Records contained in a dataset:
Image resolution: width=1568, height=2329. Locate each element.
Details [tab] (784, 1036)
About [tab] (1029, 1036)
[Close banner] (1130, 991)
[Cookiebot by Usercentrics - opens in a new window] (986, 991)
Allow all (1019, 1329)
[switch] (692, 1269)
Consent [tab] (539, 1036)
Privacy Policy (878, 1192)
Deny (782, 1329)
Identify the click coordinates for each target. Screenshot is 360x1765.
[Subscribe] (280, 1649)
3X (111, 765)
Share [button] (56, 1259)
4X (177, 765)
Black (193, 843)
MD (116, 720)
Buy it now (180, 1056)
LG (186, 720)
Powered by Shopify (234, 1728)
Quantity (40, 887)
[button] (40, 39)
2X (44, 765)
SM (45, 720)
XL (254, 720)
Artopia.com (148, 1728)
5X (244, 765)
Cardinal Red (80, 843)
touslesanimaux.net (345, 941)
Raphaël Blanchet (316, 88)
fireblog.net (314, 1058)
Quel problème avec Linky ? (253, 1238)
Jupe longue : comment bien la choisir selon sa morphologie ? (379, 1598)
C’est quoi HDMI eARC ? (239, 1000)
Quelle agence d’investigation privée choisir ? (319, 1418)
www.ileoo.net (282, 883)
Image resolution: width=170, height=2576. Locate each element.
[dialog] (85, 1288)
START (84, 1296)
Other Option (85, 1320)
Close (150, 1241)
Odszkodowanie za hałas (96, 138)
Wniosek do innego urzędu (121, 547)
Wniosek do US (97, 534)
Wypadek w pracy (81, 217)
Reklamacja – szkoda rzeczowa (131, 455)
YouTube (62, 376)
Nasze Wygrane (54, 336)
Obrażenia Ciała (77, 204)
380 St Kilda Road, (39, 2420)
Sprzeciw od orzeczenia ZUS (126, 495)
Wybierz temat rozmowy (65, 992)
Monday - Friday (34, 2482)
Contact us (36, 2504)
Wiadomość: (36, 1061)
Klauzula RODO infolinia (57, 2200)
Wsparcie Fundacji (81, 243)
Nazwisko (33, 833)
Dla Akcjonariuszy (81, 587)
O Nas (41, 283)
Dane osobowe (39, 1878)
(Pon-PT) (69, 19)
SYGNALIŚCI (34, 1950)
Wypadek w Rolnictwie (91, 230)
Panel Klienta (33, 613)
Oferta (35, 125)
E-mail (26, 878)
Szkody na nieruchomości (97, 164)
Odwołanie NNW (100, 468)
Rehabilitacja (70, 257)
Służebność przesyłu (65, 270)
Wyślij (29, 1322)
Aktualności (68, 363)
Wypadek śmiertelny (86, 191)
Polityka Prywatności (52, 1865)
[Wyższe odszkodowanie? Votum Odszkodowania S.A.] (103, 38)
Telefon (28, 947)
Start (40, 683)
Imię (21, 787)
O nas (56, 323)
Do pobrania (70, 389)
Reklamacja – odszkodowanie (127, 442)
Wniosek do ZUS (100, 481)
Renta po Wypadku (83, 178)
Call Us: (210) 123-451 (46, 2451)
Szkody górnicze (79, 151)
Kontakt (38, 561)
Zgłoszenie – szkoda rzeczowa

» **Task to complete**
Write out every entry again, exactly as it appears.

» **Answer**
Image resolution: width=1568, height=2329. Locate each element.
Details [tab] (784, 1036)
About [tab] (1029, 1036)
[Close banner] (1130, 991)
[Cookiebot by Usercentrics - opens in a new window] (986, 991)
Allow all (1019, 1329)
[switch] (692, 1269)
Consent [tab] (539, 1036)
Privacy Policy (878, 1192)
Deny (782, 1329)
Identify the click coordinates for each target. Screenshot is 360x1765.
[Subscribe] (280, 1649)
3X (111, 765)
Share [button] (56, 1259)
4X (177, 765)
Black (193, 843)
MD (116, 720)
Buy it now (180, 1056)
LG (186, 720)
Powered by Shopify (234, 1728)
Quantity (40, 887)
[button] (40, 39)
2X (44, 765)
SM (45, 720)
XL (254, 720)
Artopia.com (148, 1728)
5X (244, 765)
Cardinal Red (80, 843)
touslesanimaux.net (345, 941)
Raphaël Blanchet (316, 88)
fireblog.net (314, 1058)
Quel problème avec Linky ? (253, 1238)
Jupe longue : comment bien la choisir selon sa morphologie ? (379, 1598)
C’est quoi HDMI eARC ? (239, 1000)
Quelle agence d’investigation privée choisir ? (319, 1418)
www.ileoo.net (282, 883)
Image resolution: width=170, height=2576. Locate each element.
[dialog] (85, 1288)
START (84, 1296)
Other Option (85, 1320)
Close (150, 1241)
Odszkodowanie za hałas (96, 138)
Wniosek do innego urzędu (121, 547)
Wniosek do US (97, 534)
Wypadek w pracy (81, 217)
Reklamacja – szkoda rzeczowa (131, 455)
YouTube (62, 376)
Nasze Wygrane (54, 336)
Obrażenia Ciała (77, 204)
380 St Kilda Road, (39, 2420)
Sprzeciw od orzeczenia ZUS (126, 495)
Wybierz temat rozmowy (65, 992)
Monday - Friday (34, 2482)
Contact us (36, 2504)
Wiadomość: (36, 1061)
Klauzula RODO infolinia (57, 2200)
Wsparcie Fundacji (81, 243)
Nazwisko (33, 833)
Dla Akcjonariuszy (81, 587)
O Nas (41, 283)
Dane osobowe (39, 1878)
(Pon-PT) (69, 19)
SYGNALIŚCI (34, 1950)
Wypadek w Rolnictwie (91, 230)
Panel Klienta (33, 613)
Oferta (35, 125)
E-mail (26, 878)
Szkody na nieruchomości (97, 164)
Odwołanie NNW (100, 468)
Rehabilitacja (70, 257)
Służebność przesyłu (65, 270)
Wyślij (29, 1322)
Aktualności (68, 363)
Wypadek śmiertelny (86, 191)
Polityka Prywatności (52, 1865)
[Wyższe odszkodowanie? Votum Odszkodowania S.A.] (103, 38)
Telefon (28, 947)
Start (40, 683)
Imię (21, 787)
O nas (56, 323)
Do pobrania (70, 389)
Reklamacja – odszkodowanie (127, 442)
Wniosek do ZUS (100, 481)
Renta po Wypadku (83, 178)
Call Us: (210) 123-451 (46, 2451)
Szkody górnicze (79, 151)
Kontakt (38, 561)
Zgłoszenie – szkoda rzeczowa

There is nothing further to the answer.